The left picture below shows the content of CSV Generator Snap. The right picture below shows the predictions from Remote Python Script Snap.
Python Script
The input of the Remote Python Script Snap can be either the neural networks model or a sample. If it is the model, we use SnapLogicUtil.text_to_model to deserialize the model and load it into the memory, we use SnapLogicUtil.decode to deserialize the target encoder. If the incoming document is a sample, we will add it to the queue. Once the model is loaded, we will apply the model to samples in the queue and output predictions. SnapLogicUtil.predict accepts the model and a sample, it returns the prediction. In order to preserve lineage property in Ultra Task, SnapLogicUtil.drop_doc is returned for the document describing the model.
Model Hosting
The core components of this pipeline are File Reader, JSON Parser, and Remote Python Script Snaps that are the same as in the Model Testing pipeline. Instead of taking data from the CSV Generator Snap, the Remote Python Script Snap takes the data from an API request. The Check Token Snap (Router) is used to authenticate the request by checking the token that can be changed in pipeline parameters. The Extract Params Snap (Mapper) extracts the data from the request. The Body Wrapper Snap (Mapper) maps from prediction to $content which will be the response body. Finally, CORS Wrapper Snap (Mapper) adds headers to allows Cross-Origin Resource Sharing.

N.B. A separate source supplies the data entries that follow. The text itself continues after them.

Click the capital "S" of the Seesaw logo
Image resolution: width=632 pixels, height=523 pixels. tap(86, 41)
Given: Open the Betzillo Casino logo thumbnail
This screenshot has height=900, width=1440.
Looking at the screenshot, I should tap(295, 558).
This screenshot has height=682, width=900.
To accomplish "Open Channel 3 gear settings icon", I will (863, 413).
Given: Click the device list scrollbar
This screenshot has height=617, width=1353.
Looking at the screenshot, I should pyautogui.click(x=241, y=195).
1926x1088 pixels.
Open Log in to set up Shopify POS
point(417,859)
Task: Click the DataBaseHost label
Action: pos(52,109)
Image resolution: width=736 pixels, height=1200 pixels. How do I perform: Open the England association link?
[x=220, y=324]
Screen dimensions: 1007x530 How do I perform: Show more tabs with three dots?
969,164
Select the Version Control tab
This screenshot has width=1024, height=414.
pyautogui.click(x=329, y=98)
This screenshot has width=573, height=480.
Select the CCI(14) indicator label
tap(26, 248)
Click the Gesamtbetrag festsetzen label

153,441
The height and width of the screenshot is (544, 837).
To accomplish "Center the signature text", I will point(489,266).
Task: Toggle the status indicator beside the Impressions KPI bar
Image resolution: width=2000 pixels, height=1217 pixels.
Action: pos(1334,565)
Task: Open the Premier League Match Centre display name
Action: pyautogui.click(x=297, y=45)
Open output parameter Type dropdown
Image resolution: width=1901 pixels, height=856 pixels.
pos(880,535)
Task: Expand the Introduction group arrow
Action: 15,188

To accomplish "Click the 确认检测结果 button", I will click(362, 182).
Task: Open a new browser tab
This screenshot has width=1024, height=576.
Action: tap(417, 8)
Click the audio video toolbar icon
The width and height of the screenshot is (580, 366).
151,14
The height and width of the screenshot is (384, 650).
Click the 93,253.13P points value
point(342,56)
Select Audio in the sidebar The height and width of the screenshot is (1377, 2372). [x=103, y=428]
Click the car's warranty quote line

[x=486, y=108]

This pipeline is created as Ultra Task to provide REST API to external applications. The core Snaps are File Reader, JSON Parser, and Remote Python Script. The rest are for authentication, parameter extraction, and CORS handling.
Testing the API
In order to test the API, we must first build it as a Task and execute this Task.
Building the API
To build an API from this pipeline. Go to the calendar icon in the toolbar. You can either use Triggered Task or Ultra Task.
Triggered Task is good for batch processing since it starts a new pipeline instance for each request. Ultra Task is good to provide REST API to external applications that require low latency. In this case, we use Ultra Task. You do not need to specify the bearer token here since we use the Router Snap to perform authentication inside the pipeline. You can go to Manager by clicking Show tasks in this project in Manager in the Create Task window to see task details as shown in the screenshot below.
Testing
After creating an Ultra Task, you can test it. The screenshot shows a sample request and response. Based on the sepal and petal size shown below, the pipeline returns setosa as the first prediction.